Réel. Or, la géopolitique s’avère impitoyable dès que se manifestent des signes de faiblesse. Vladimir Poutine ne peut que le constater, tandis que ses troupes viennent d’essuyer une série de revers cuisants, contraintes même à la retraite dans la région de Kharkiv sous la pression de la contre-offensive des troupes ukrainiennes. Bien que le sort des armes soit loin d’être tranché – jusqu’où ira la Russie dans son odieux chantage au nucléaire? – la mauvaise passe que traverse Moscou isole Poutine, comme nous avons pu le constater durant le sommet de l’Organisation de coopération de Shanghai, la semaine dernière. Le « soutien » du président chinois, Xi Jinping, y fut pour le moins modeste. Le retour au réel peut être brutal. Car, après sept mois de conflit, et quels que furent ses buts de guerre et les raisons héritées du récent passé pour en expliquer les «ressorts», Poutine aura réussi à obtenir, en un temps record et au prix de milliers de morts et de destructions effrayantes, des résultats à l’opposé de ce qu’il imaginait assurément. L’énumération en dit long. A-t-il divisé l’Europe? Non. A-t-il éloigné l’Ukraine de l’UE? Non. A-t-il renforcé le sentiment «russe» sur les territoires conquis? Non. A-t-il tué dans l’œuf le nationalisme ukrainien? Non. A-t-il hâté la fin de l’Otan? Non, tout au contraire, il a réussi l’exploit de relancer les sirènes de l’atlantisme. Enfin, Poutine a mis son pays au ban de la communauté internationale pour un temps long. Sans parler de l’ampleur des sanctions, qui étranglent le peuple russe et, par ricochet et autres représailles «énergétiques», les peuples européens.

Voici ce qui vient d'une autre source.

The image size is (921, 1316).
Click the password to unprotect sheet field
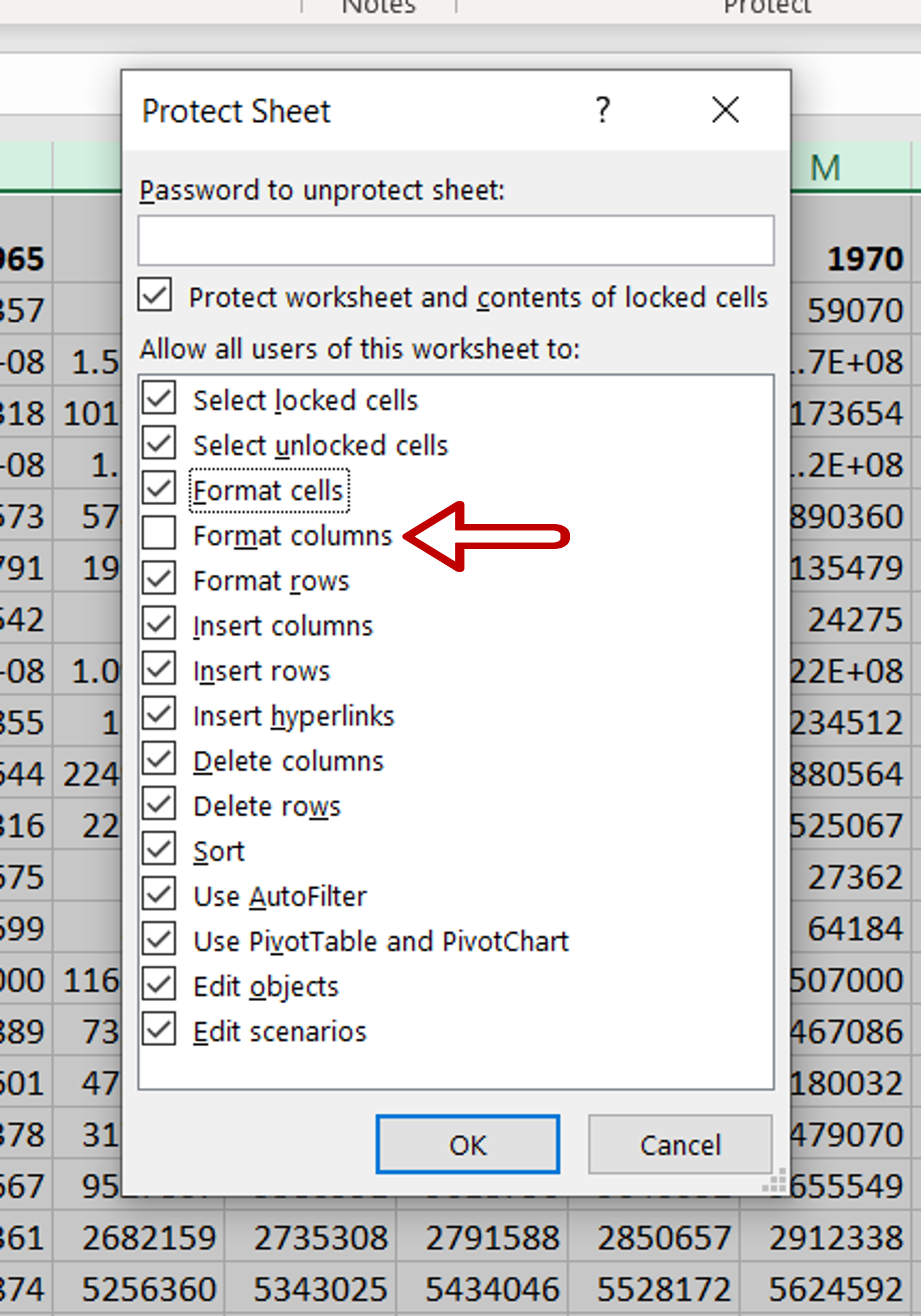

Primat. Avec le recul, le soutien assez inconditionnel à l’Ukraine témoigne, surtout, de ce que nos peuples ne veulent pas d’une Europe sans nations. Voici le continent, qui se rêvait en vaste supermarché insouciant et postnational, rattrapé par l’Histoire, dont le tragique est l’ingrédient essentiel et le levain. Comme un retour contraint à la mémoire du passé vécu et oublié ou refoulé: l’anamnèse. Beaucoup de nos dirigeants ont longtemps négligé le fait que cette conscience «spirituelle», mais d’abord historique, porte en elle une responsabilité politique. Ils assistent, en acteurs, volontairement ou non, au grand retournement occasionné par cette incroyable cabriole des temps. Revenir, au fond, au primat du primat du politique. Quelles que soient les conséquences économiques. Le bousculement-basculement que nous vivons ne présage pourtant pas de notre à-venir. Le meilleur ou le pire peut surgir. Comme l’écrivait Gramsci: «Du côté de la restauration de l’ancien ou au contraire du côté du nouveau, du côté de la révolution.»